-- INSTRUCTIONS TO FOLLOW --
What is needed is a word-for-word restatement of all the entries.
INPUT DATA below:
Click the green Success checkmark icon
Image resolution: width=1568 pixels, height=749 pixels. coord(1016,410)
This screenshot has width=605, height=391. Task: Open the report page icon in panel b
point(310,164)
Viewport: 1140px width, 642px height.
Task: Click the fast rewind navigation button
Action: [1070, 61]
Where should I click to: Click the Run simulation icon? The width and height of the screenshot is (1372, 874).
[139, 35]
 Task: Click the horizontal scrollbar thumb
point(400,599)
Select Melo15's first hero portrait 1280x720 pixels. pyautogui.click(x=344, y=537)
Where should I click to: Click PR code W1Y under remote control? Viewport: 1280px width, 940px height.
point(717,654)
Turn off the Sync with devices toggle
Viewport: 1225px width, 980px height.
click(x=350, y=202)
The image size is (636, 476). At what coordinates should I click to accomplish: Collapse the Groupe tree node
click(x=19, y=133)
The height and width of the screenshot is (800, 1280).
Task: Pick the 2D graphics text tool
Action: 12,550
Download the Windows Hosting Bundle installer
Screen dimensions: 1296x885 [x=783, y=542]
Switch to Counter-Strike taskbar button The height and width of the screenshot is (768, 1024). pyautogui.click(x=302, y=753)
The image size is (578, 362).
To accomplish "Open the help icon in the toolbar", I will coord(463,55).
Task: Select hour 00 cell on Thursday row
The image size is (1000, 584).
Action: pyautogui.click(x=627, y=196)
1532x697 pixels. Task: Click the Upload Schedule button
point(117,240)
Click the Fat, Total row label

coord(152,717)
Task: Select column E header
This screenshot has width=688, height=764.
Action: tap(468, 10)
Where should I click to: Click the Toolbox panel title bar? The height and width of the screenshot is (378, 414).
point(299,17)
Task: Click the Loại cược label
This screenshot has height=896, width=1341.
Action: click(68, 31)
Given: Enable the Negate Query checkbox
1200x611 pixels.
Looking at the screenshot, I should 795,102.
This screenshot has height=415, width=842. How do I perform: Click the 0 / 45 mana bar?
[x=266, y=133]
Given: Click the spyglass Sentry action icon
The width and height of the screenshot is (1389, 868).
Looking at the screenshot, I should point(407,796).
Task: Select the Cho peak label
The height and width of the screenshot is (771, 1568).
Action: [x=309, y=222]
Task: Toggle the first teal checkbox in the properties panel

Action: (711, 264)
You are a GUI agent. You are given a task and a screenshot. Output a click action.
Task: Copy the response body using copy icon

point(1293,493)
End of INPUT DATA.
-- REPLY TO THE TASK --
Click the green Success checkmark icon
Image resolution: width=1568 pixels, height=749 pixels. coord(1016,410)
This screenshot has width=605, height=391. Task: Open the report page icon in panel b
point(310,164)
Viewport: 1140px width, 642px height.
Task: Click the fast rewind navigation button
Action: [1070, 61]
Where should I click to: Click the Run simulation icon? The width and height of the screenshot is (1372, 874).
[139, 35]
 Task: Click the horizontal scrollbar thumb
point(400,599)
Select Melo15's first hero portrait 1280x720 pixels. pyautogui.click(x=344, y=537)
Where should I click to: Click PR code W1Y under remote control? Viewport: 1280px width, 940px height.
point(717,654)
Turn off the Sync with devices toggle
Viewport: 1225px width, 980px height.
click(x=350, y=202)
The image size is (636, 476). At what coordinates should I click to accomplish: Collapse the Groupe tree node
click(x=19, y=133)
The height and width of the screenshot is (800, 1280).
Task: Pick the 2D graphics text tool
Action: 12,550
Download the Windows Hosting Bundle installer
Screen dimensions: 1296x885 [x=783, y=542]
Switch to Counter-Strike taskbar button The height and width of the screenshot is (768, 1024). pyautogui.click(x=302, y=753)
The image size is (578, 362).
To accomplish "Open the help icon in the toolbar", I will coord(463,55).
Task: Select hour 00 cell on Thursday row
The image size is (1000, 584).
Action: pyautogui.click(x=627, y=196)
1532x697 pixels. Task: Click the Upload Schedule button
point(117,240)
Click the Fat, Total row label

coord(152,717)
Task: Select column E header
This screenshot has width=688, height=764.
Action: tap(468, 10)
Where should I click to: Click the Toolbox panel title bar? The height and width of the screenshot is (378, 414).
point(299,17)
Task: Click the Loại cược label
This screenshot has height=896, width=1341.
Action: click(68, 31)
Given: Enable the Negate Query checkbox
1200x611 pixels.
Looking at the screenshot, I should 795,102.
This screenshot has height=415, width=842. How do I perform: Click the 0 / 45 mana bar?
[x=266, y=133]
Given: Click the spyglass Sentry action icon
The width and height of the screenshot is (1389, 868).
Looking at the screenshot, I should point(407,796).
Task: Select the Cho peak label
The height and width of the screenshot is (771, 1568).
Action: [x=309, y=222]
Task: Toggle the first teal checkbox in the properties panel

Action: (711, 264)
You are a GUI agent. You are given a task and a screenshot. Output a click action.
Task: Copy the response body using copy icon

point(1293,493)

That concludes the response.